Craft-Lesson Lunch Series Adds Food and Friendship to Writing Instruction

On Tuesday, December 3, New School students, faculty, and staff gathered in the Klein Conference Room to discuss notebooks: how we use notebooks, the types we like, and what we write in them. Led by Eugene Lang College faculty member A.W. Strouse, this meeting was the last session in the Craft-Lesson Lunch Series, a weekly series launched in spring 2017 that enabled the New School community to absorb lessons on writing while eating lunch. 

Organized by Scott Korb, an assistant professor and the director of First-Year Writing at Lang, the lunch series added a twist to the foundational writing lessons taught in the classroom. “The New School emphasizes writing as a form of communication we all need to understand,” says Korb. “The workshops are a place for us to examine the craft of writing and also the crafts of reading and comprehension.” While the program was hosted by the First-Year Writing program, the lunch sessions were designed for people across The New School. “This series is a place for the university community to spend an hour together for a single purpose on something we all value, regardless of whether you’re a student, faculty member, or staff member or are part of Parsons, NSSR, SPE, CoPA, or Lang,” said Korb. 

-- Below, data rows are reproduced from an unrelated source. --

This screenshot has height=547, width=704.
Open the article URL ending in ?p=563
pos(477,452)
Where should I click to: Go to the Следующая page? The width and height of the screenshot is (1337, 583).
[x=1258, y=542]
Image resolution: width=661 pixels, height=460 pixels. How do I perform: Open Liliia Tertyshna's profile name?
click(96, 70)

The series included weekly discussions on topics like “Words, Sentences, Meaning,” “How a Paragraph Can Work,” “Image and Imagination,” and “Who Am ‘I’ in My Essay?” Korb created a list of topics for the series, and faculty selected a subject and developed a lesson exploring it. “Occasionally the subject does get tweaked,” Korb says. “For example, ‘Image and Imagination’ was changed to ‘Image and Representation,’” a discussion on prominent Black film and TV creators. 

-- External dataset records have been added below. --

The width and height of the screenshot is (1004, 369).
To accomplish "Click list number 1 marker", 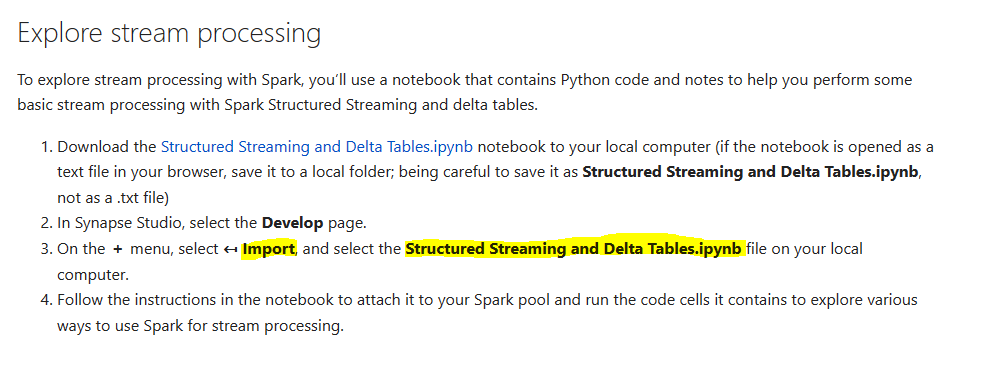I will click(x=45, y=147).
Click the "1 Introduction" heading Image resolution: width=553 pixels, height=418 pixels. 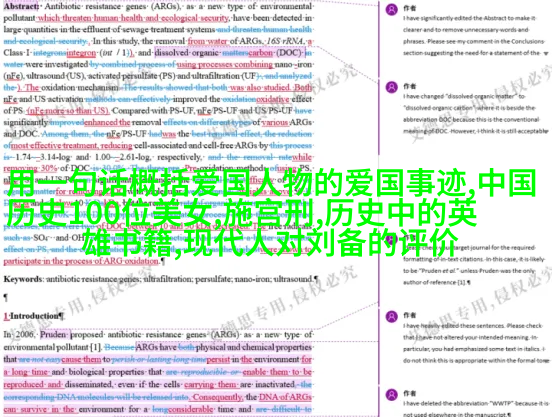pyautogui.click(x=33, y=316)
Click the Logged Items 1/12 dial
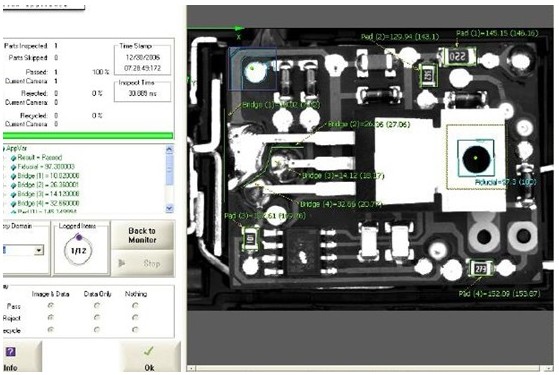559x375 pixels. click(78, 250)
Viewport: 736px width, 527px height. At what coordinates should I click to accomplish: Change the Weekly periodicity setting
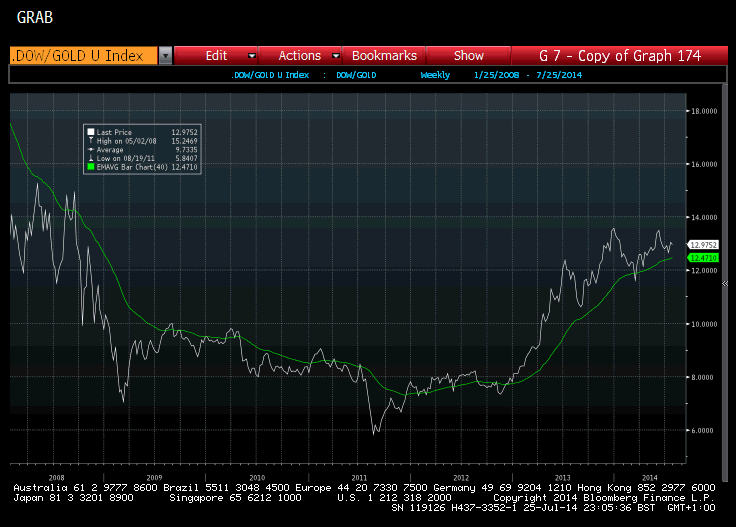(x=435, y=75)
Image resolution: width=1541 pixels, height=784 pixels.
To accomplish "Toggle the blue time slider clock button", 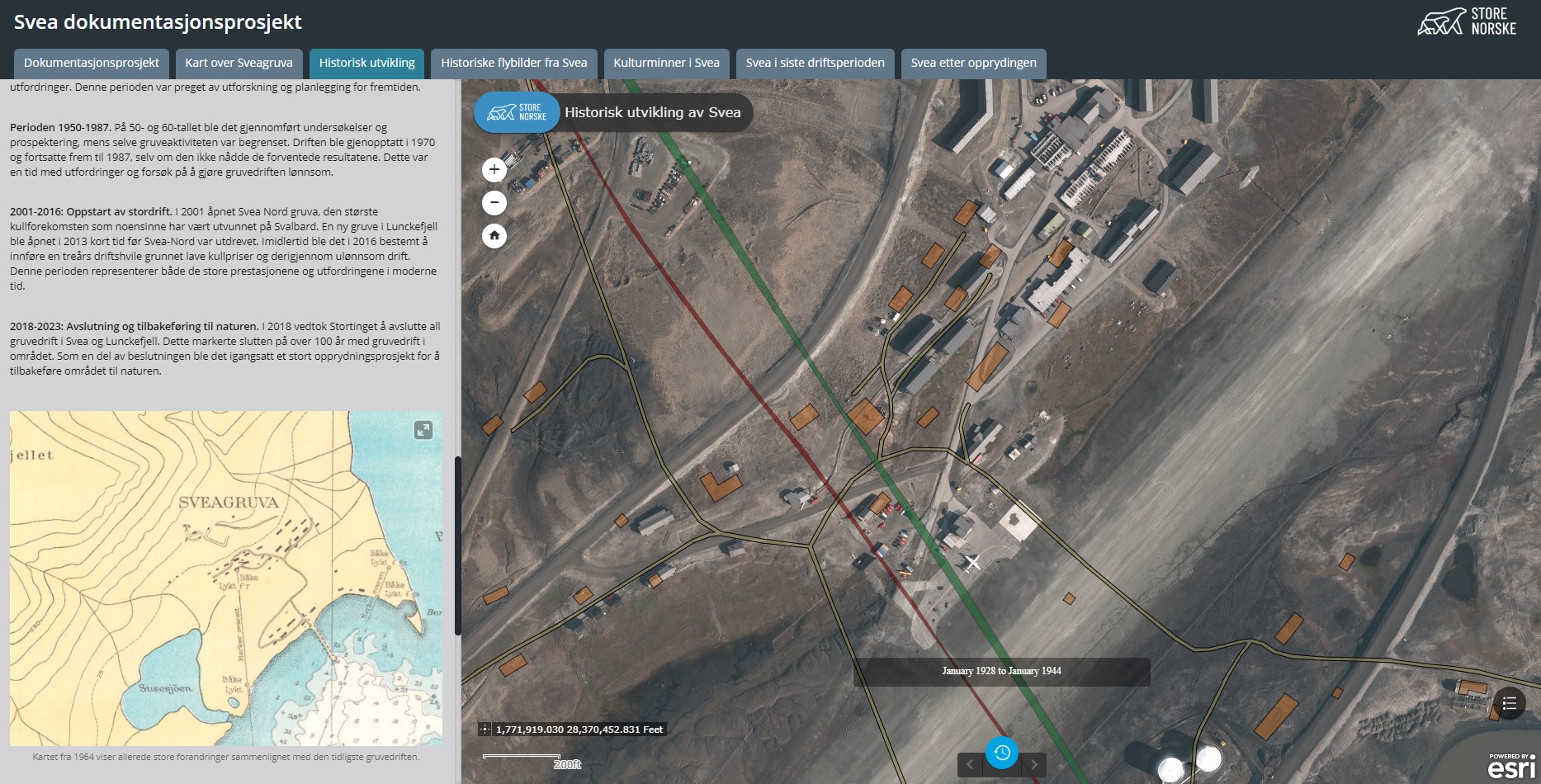I will point(1001,753).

Leading the session on notebooks was exciting for Strouse, as it provided the opportunity to discuss a key step in the writing process and a chance for him to share a vital but fairly hidden dimension of himself. Strouse says “When I was growing up as a queer art kid in rural Pennsylvania, my notebooks were the only place for me to safely express myself. So, keeping notes became a major part of my creative practice.” He continues, “This is how social justice pedagogy works, at the Craft-Lesson Lunches especially, where practicing writers offer fascinating insights into the craft of writing, truly based on our personal, embodied experiences. From my perspective as a queer working-class person, it’s so extraordinary that the lunches offer a place to talk about writing in a practical, skills-based way. And I always like to attend the lunches because there’s such a rich diversity of compelling ideas and perspectives, in a convivial conversation with a tasty lunch.”

In addition to featuring talks by First-Year Writing faculty, sessions have included special guests such as Jillian Dunham, a former editor with the New York Times Magazine; Dina Nayeri, author of The Ungrateful Refugee; and Thomas Chatterton Williams, author of Self-Portrait in Black and White: Unlearning Race. Grace Paley Teaching Fellows Shobha Rao and Diana Goetsch also served as presenters. “We wanted to share the talent and excellence contained within the First-Year Writing program faculty with the broader New School community and expose students to prominent writers who have a social justice background,” said Korb.

Although the Craft-Lesson Lunch Series did not have the most auspicious start — only a handful of students attended the first three sessions — it has since grown into a weekly program bringing together 30 to 40 students, staff members, and faculty members from a range of offices, schools, and disciplines. “We learned from the pilot program that the sessions needed to happen more regularly during the semester, and that meant we had to bring more faculty into the fold,” says Korb. “We also wanted to make this a space for the entire New School community to gather, so it was important for us to find a way to provide lunch and have the community come together over a meal and learn something together.”